In some areas of Missouri, certain weeds have become resistant to three herbicides, while in Illinois, some weeds have become resistant to four.

 

Farmers are frustrated that the additional herbicides and strategies are costing them profits, but admit that commodity prices are high enough to justify the additional expenditure.

 

"It's easily costing US$30 an acre for the hand weeding, and the pre-emergence herbicides are costing US$10 and US$20 an acre," said Tom Jennings, who farms cotton, rice, soy, and corn near Sikeston. "If we see the markets drop back down, the economics are going to get a lot more difficult."

 

Glyphosate use has risen over the past 15 years, coinciding with unprecedented crop yields and profits for farmers to help propel Monsanto into the world's dominant seed maker.

 

But reliance on glyphosate, scientists say, has led to an explosion in weeds that are genetically adapting to withstand its application. These weeds adapt faster and more vigorously than their weed cousins, choking fields and clogging irrigation ditches.

 

"Pollen can transfer the resistant trait," said Kevin Bradley, a weed scientist with the University of Missouri. "There's not much we can do about pollen flying through the air, and that's why we see such rapid spread of resistance."

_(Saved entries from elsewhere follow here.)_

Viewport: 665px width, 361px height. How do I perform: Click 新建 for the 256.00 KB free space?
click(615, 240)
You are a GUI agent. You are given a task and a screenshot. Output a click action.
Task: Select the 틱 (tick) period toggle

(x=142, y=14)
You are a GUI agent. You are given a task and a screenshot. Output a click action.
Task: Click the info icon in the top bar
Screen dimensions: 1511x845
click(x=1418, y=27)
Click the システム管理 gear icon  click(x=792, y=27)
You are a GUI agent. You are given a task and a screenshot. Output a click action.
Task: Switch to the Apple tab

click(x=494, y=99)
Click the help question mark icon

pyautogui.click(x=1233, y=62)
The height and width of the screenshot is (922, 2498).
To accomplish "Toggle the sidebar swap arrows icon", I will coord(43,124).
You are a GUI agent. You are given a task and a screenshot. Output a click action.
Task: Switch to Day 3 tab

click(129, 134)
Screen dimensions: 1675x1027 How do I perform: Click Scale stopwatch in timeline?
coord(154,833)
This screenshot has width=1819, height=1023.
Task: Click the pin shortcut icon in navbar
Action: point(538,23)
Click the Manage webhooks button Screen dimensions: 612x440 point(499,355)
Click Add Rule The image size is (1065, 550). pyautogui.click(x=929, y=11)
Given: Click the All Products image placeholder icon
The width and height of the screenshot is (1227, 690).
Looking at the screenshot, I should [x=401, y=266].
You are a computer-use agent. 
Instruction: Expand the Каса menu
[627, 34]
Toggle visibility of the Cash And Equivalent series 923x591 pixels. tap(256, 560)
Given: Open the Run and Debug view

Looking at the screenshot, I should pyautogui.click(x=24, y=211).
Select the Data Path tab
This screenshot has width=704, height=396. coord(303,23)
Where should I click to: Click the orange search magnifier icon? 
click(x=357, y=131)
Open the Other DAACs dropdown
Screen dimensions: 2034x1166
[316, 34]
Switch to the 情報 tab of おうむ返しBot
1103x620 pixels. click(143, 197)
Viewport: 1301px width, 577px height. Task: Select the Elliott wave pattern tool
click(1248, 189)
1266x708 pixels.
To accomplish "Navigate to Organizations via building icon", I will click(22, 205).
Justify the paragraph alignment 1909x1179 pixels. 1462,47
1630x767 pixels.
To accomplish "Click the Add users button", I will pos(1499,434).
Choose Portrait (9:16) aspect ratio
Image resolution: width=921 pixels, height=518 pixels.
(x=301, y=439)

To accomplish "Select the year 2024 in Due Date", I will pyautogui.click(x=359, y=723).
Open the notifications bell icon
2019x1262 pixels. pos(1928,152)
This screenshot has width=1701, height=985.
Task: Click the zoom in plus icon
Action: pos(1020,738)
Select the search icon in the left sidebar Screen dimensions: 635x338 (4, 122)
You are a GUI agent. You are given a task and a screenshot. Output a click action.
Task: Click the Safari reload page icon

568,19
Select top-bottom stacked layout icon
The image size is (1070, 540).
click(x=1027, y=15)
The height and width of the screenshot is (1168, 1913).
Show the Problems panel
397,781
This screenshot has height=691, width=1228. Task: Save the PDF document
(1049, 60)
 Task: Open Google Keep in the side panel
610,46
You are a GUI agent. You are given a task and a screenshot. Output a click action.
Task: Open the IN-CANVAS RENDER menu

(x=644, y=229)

In recent years, Monsanto has slashed prices, offered rebates to farmers, and given incentives to buy other herbicides, even those of the company's competitors. The company has acknowledged the situation and admitted that it could have more aggressively worked to get the message out about alternative strategies.
 

Farmers, too, have accepted some of the blame.

 

"It was so effective and so cheap compared to everything else, that's all you used," Jennings said. "Now we have problems out here and we don't have new herbicides. Before Roundup you had a new product every two or three years. Almost all the new products are just combinations of old products. There's no new chemistry."

 

Critics of the industry point out that Monsanto and its competitors have known about glyphosate resistance since the mid-1990s, when crops genetically engineered to withstand its application first hit the market. They say the companies should have more clearly warned about over-reliance on glyphosate sooner.

 

Government-required labels urged farmers to use other herbicides in conjunction with glyphosate, but these suggestions were tucked away in fine print.

 

"It's hard to read a 54-page booklet," Lorenzen said. "Monsanto has been saying don't just use glyphosate, but farmers don't have time to read the label."

 

Lorenzen and other industry critics worry that the new herbicide cocktails farmers are using haven't been tested. The Environmental Protection Agency reviews individual herbicides, not combinations. "Nobody tests what happens when all those chemicals are combined together," he said.

 

Analysts, too, worry that the problem could hit profits.

 

"They've taken a big hit with [Roundup] already," said Jeff Windau, an analyst with Edward Jones. "So moving forward there could be more pressure on sales."

 

Windau also said that if farmers start spending too much to combat weeds, the benefits of genetically modified seed could diminish and they will stop buying it.

 

Monsanto is working on developing soy and cotton that are resistant to the chemical dicamba. The cotton could be on the market within three years.